Start of MATERIAL FOR THIS TASK

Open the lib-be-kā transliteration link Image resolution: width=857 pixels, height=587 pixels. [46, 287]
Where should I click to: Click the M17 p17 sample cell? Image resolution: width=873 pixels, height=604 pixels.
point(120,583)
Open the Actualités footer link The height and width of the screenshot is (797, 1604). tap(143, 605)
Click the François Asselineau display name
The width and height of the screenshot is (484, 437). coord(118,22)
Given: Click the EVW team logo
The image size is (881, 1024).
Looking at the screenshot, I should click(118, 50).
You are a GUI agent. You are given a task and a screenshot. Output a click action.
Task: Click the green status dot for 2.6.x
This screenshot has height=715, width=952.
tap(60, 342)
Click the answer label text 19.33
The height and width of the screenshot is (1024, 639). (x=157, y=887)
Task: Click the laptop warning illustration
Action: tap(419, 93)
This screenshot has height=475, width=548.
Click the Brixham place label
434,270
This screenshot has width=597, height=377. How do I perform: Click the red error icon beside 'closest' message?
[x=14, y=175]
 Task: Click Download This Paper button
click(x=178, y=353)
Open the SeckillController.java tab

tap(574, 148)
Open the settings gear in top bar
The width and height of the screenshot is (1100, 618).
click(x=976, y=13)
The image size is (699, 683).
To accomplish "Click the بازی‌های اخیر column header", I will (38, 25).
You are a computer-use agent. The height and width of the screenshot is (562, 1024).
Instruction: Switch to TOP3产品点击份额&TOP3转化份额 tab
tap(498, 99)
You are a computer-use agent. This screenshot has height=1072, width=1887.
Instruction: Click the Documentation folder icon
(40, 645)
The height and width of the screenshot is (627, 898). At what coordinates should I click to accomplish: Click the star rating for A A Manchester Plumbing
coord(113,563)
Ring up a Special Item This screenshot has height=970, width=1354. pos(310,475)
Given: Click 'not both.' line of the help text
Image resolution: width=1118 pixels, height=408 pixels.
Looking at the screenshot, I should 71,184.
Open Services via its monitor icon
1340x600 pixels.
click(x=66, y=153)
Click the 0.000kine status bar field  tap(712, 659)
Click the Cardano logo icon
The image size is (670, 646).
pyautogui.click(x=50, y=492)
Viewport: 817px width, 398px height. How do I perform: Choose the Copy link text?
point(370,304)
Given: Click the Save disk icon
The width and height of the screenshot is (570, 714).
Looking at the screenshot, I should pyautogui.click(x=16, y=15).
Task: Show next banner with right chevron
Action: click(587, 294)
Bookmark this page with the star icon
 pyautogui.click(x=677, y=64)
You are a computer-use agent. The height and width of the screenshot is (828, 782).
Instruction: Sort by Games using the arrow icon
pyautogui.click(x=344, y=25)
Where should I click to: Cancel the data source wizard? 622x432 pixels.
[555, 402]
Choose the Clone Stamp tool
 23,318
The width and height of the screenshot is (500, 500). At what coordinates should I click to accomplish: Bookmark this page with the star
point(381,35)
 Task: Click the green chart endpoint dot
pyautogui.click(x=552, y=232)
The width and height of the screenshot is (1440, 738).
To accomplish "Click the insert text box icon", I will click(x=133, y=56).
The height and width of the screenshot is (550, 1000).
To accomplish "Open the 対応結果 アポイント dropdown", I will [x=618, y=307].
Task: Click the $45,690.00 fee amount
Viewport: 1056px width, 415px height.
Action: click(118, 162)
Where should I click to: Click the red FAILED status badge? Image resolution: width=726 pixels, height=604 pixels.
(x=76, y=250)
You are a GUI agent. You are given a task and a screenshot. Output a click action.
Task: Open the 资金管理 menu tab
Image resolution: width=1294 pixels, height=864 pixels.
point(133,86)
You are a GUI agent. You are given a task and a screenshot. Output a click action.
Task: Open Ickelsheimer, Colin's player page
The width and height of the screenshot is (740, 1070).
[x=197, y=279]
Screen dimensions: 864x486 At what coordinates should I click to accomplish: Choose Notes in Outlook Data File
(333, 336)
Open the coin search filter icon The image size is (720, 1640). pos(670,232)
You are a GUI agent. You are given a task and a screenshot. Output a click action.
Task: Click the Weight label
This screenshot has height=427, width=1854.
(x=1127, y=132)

End of MATERIAL FOR THIS TASK

▸ TASK GOAL
In the data above, which lines have "computer"? Report each of them.

▸ WRITTEN RESPONSE
You are a computer-use agent. The height and width of the screenshot is (562, 1024).
You are a computer-use agent. This screenshot has height=1072, width=1887.
You are a computer-use agent. The height and width of the screenshot is (828, 782).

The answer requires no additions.